(Extracted records)
•••

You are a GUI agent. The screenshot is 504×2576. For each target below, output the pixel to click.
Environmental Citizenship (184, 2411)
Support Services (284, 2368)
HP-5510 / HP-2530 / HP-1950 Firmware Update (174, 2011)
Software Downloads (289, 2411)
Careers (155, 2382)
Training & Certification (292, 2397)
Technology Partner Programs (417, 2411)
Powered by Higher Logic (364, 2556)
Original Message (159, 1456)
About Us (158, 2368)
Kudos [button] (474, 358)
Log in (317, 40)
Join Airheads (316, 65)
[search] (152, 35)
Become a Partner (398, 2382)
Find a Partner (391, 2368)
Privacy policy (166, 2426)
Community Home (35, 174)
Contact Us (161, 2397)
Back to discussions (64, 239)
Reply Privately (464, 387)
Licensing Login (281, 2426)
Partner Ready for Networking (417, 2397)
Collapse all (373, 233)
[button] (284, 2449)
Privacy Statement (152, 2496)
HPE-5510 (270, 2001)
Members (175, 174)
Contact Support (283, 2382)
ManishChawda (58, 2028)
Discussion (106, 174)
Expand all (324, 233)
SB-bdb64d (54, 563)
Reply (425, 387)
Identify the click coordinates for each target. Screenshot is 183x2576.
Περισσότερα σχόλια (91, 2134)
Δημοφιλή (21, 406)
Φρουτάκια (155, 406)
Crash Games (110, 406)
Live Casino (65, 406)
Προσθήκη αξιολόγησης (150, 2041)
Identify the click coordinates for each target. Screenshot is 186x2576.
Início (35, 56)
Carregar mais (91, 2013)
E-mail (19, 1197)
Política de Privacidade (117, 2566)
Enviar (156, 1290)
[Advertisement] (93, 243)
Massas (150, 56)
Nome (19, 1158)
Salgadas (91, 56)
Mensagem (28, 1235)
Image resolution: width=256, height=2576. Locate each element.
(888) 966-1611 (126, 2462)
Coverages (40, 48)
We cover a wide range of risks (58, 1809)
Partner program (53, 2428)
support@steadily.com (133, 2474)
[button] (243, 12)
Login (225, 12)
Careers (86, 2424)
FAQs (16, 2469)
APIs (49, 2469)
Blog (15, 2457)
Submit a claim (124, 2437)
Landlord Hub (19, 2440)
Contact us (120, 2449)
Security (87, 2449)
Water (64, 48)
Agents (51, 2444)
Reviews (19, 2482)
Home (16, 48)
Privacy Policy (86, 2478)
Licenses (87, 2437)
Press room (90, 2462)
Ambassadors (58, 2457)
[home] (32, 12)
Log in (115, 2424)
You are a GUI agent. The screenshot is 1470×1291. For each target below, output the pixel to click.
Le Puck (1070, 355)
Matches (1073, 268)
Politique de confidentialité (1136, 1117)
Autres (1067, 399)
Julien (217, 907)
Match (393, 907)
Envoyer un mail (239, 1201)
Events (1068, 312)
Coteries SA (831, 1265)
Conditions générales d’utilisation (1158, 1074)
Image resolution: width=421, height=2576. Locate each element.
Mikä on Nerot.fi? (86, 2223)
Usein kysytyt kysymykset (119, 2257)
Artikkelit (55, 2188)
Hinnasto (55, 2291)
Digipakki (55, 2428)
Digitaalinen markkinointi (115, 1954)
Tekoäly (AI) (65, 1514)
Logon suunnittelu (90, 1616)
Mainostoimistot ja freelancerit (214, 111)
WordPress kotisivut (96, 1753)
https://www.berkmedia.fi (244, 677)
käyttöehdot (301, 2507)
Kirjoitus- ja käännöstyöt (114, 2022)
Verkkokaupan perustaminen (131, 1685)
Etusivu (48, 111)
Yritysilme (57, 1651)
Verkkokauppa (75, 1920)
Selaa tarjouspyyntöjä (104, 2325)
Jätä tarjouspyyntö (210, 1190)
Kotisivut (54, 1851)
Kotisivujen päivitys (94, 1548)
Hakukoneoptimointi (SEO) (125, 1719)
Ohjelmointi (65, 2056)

•••

## Exercise objective
Would you please copy exactly the part of the entries above that begins at the line containing "Artikkelit (55, 2188)" and ends at the line containing "Etusivu (48, 111)", both lines included?

## Answer
Artikkelit (55, 2188)
Hinnasto (55, 2291)
Digipakki (55, 2428)
Digitaalinen markkinointi (115, 1954)
Tekoäly (AI) (65, 1514)
Logon suunnittelu (90, 1616)
Mainostoimistot ja freelancerit (214, 111)
WordPress kotisivut (96, 1753)
https://www.berkmedia.fi (244, 677)
käyttöehdot (301, 2507)
Kirjoitus- ja käännöstyöt (114, 2022)
Verkkokaupan perustaminen (131, 1685)
Etusivu (48, 111)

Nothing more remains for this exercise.